As the party was winding down, we took a moment to share some stories and say goodbye to the team and the coaches. Without knowing what lie ahead, I remember feeling the gravity of the moment and how sad I was to leave. This had been a special camp for me and the boathouse had begun to feel like home. No matter how tired I was walking to the boathouse at 6 am, when I walked through that boat bay and heard the music blaring, it all faded away. That energy lifted everyone up and made it fun to push to the edge and hold it there. Whether it was holding a plank or racing five boats across, Dave taught us that when you think you can't go anymore, that's just where the fun begins. I knew I would miss these mornings, but given how the last few weeks have unfolded, I have developed such a strong nostalgia for our time in Austin. The last section of track before the train was derailed.

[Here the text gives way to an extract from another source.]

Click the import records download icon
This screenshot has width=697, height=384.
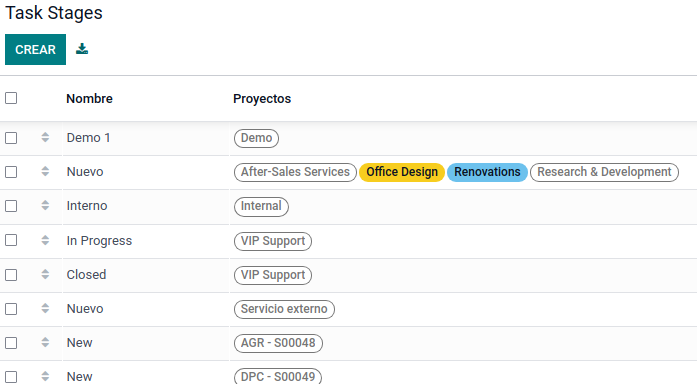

It's now been a month since I last rowed in my single and most of that time has been spent trying to make sense of this situation. As Trials and the Qualifier approached, I felt myself nearing the end of this journey and I was pouring it on in a way you only can when the finish line is near. It was a bittersweet feeling to know that I was doing it better than I ever had and also that this was my final opportunity. But this was how I wanted it to end--at my very best. Olympics or not, this journey has always been about finding just how much speed I could squeeze out of this mind, body, and spirit, and leaving no stone unturned in that pursuit. And the only way to truly to get everything out of yourself is to free yourself of a safety net and go after your goal without the possibility of another chance. So, it has been quite challenging to shift gears from being two days away from Trials and being ready to culminate physically, mentally, and emotionally to possibly waiting a full year to get another shot. But when I start to feel like this season has been completely lost, I am reminded of what I told the Texas team after NCAA's were cancelled:
" It may seem like with the end of your season all of your work is erased, but remember that energy cannot be created or destroyed. Only transferred. What you have is special, it's real, and it's valuable in whatever you choose to do in rowing or beyond. So, take a moment to be sad, but then get back to work, because whether it's in rowing or life, the world needs more people like you who know how to stay tough in the third 500."
It's remarkable how quickly those words came to me back in March and how difficult it has been for me to arrive back at this perspective after coping with the loss of my own season. Man, John in early March 2020 was a wise dude! I think the reality is that it's just easier said than done. Alas, I'm trying to stay patient and available for the next opportunity, whatever and whenever that may be. Thanks for reading and hope everyone is staying safe.